● What you will do
Rewrite the listing from the line containing "Click the Import/Export heading text" through the line containing "click(369, 300)", replacing "heading text" with "section title" and leaving everything else unchanged. Leave the pictures out of the answer.

● Exercise material
====================

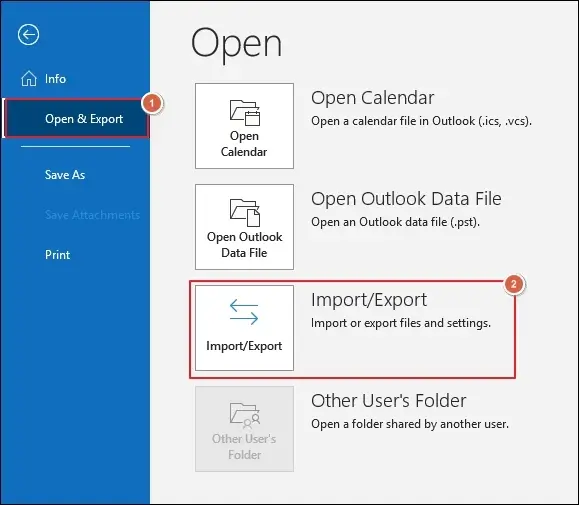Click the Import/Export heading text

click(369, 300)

====================

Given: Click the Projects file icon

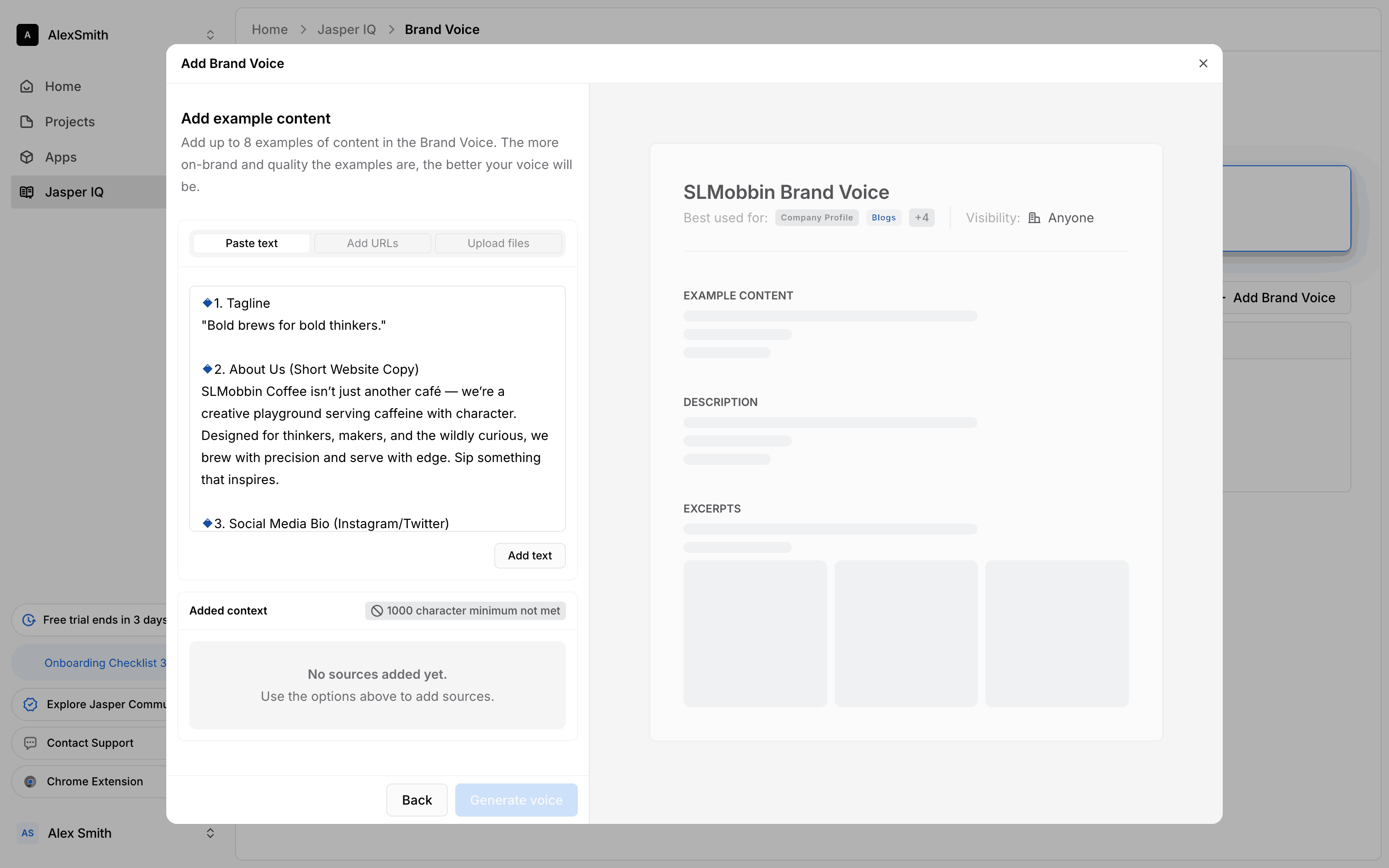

====================

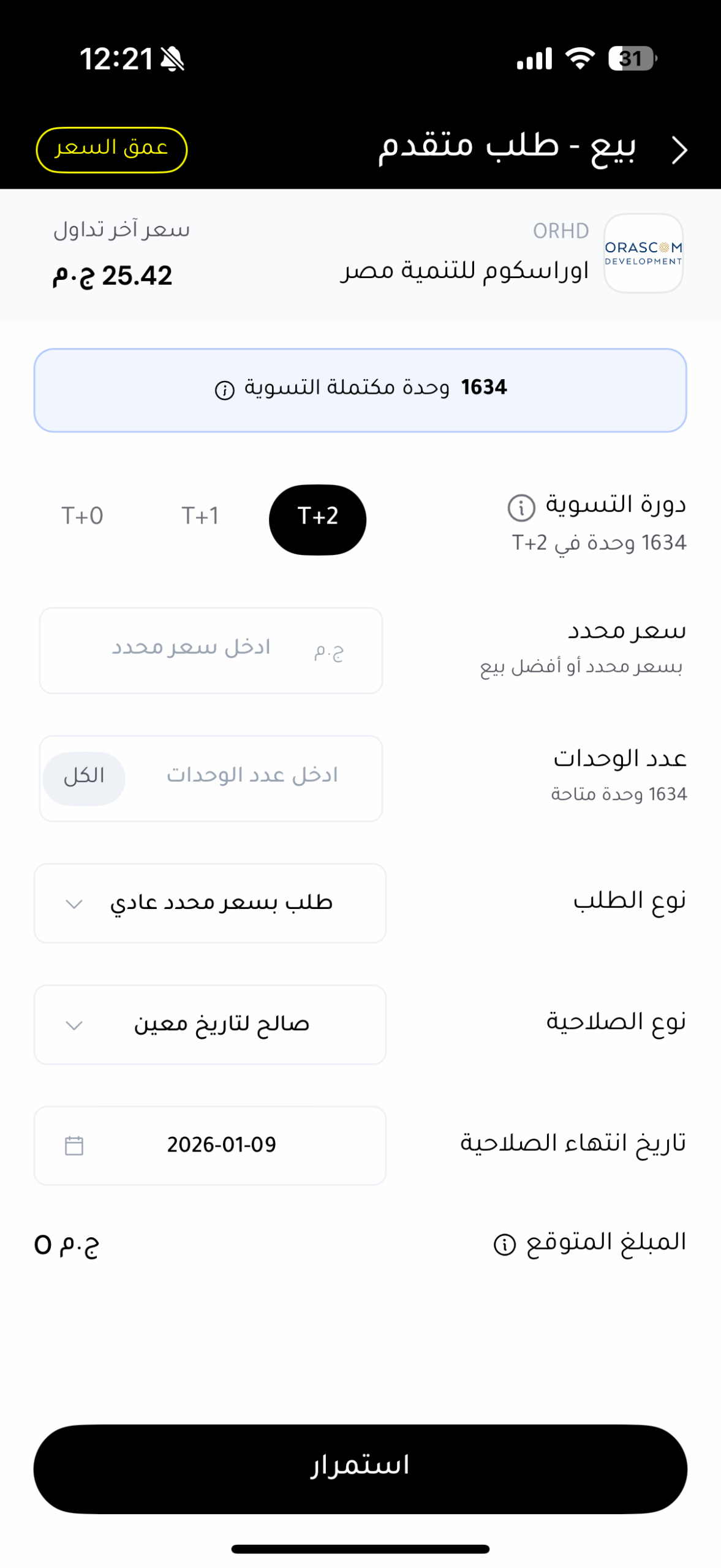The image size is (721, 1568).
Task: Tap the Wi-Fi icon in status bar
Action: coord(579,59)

====================

● Task solution
Click the Import/Export section title

click(369, 300)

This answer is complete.